In two innings, Mitchell struck out two and allowed just one baserunner—via a walk. The 23-year-old throws in the upper 90s and could be an asset down the stretch for Girardi.
While inexperienced, Mitchell possesses a gift. Oftentimes the best relievers are ones who throw gas. When in a playoff race, sometimes a strikeout is the difference between a win and a loss. Here's an example.
Let's say there's a runner on third with less than two outs. Pretty much anything but a pop-up or a drawn-in infield will score the runner, so a strikeout is obviously the optimal outcome for the batter at the plate.
Mitchell has strikeout stuff. If he can harness his potential and stay calm in the thick of a playoff race, Girardi will find a spot for him in the bullpen.
You can never have too many arms.
3. Manny Banuelos, LHP
Manny Banuelos, once deemed the future ace of the Yankees, has had more downs than ups in his professional career. However, he's finally on track to make it to The Show.
The 23-year-old is enjoying a decent year split between three levels of the Yankees farm system. He owns a cumulative 3.88 ERA, 1.163 WHIP and 65 strikeouts in 69.2 innings.

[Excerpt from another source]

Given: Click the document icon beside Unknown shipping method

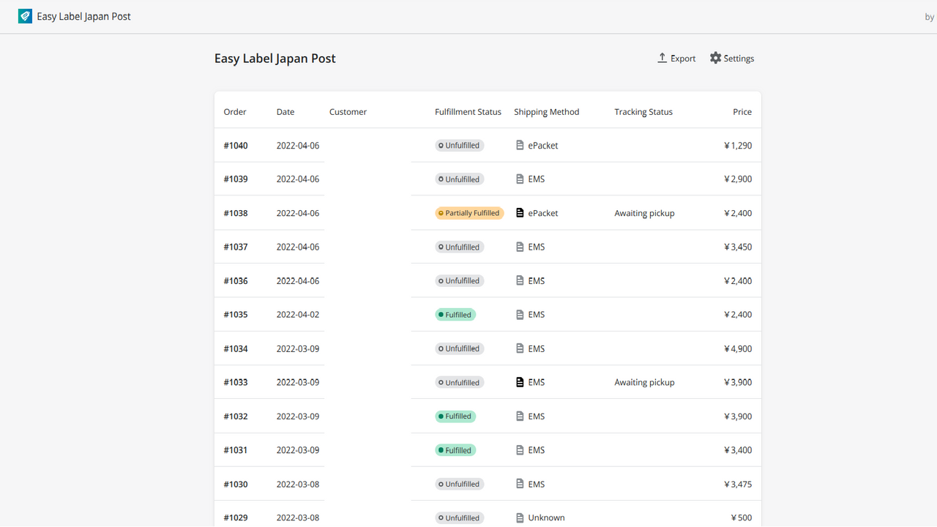Looking at the screenshot, I should (519, 517).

Should the Yankees call him up, it will likely be as a lefty specialist. Rich Hill and David Huff are the lone lefty options in the bullpen after the Yankees dealt Matt Thornton to the Washington Nationals, so it would be in the team's best interest to consider calling up another option.
Chad Jennings of LoHud.com wrote about why Banuelos is a decent option:
Can't say for certain that Banuelos is the 'best bet' to come up as a left-on-left reliever, but he's the only option who's currently on the 40-man roster. He's also pitched pretty well lately, which is surely easing some of the concerns about his early season inconsistency. Whether a career starter -- and a young one at that -- would be a viable situational lefty, I have no idea. But having a spot on the 40-man makes him an easy call-up if the Yankees want to either get his feet wet or see what he can do in a fairly important role.

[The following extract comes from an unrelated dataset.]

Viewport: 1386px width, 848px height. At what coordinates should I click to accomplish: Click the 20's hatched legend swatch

Banuelos has a future as a starter, even if he has suffered through many issues during his young career. A great way to right the ship with the organization would be to get some quality outs in a playoff race during September.
4. John Ryan Murphy, C
Aside from extra arms in the pen, one of the more popular September moves is calling up a third catcher.
September is the perfect time to give your regular catchers a rest if needed. Plus, having a little extra insurance on the roster is never a bad thing.
John Ryan Murphy has earned the right to a call-up in a few weeks. He owns a line of .286/.308/.365 with the big club this year (63 at-bats). That said, his numbers in the minors—.235/.283/.366—are puzzling.
It's rare to see a prospect hit better against pitching in The Show than pitching in the minors. That said, Murphy proved that he can hang with the big boys during his last stint with the Yankees.
Francisco Cervelli has done well as Brian McCann's backup, so Murphy likely won't steal too many at-bats from him. Murphy could see action during a grueling stretch of games with no rest days, though.
Murphy is losing his prospect status as he continues to waver on being a borderline major leaguer, but seeing as he spent a majority of this season in the minors and is still just 23 years old, we'll call him a prospect for now.
5. Zelous Wheeler, UT
Some bench power is always a plus.
Zelous Wheeler proved earlier this summer that he is capable of handling pitching in the bigs. The 27-year-old slashed .267/.267/.467 with two homers and three RBI in 30 at-bats. It's a small sample size, but two homers in 30 at-bats is obvious power.
The right-handed hitter has been great in the minors. Over 302 at-bats, Wheeler has slashed .298/.365/.470 with nine homers and 40 RBI.
His versatility in the field is also something that should open the eyes of Girardi. He has experience at third base and in the outfield, making him the ideal bench bat to have on the roster.
Should the Yankees magically make it to the postseason, Wheeler likely wouldn't be included on the roster. A few homers down the stretch might change that verdict, though.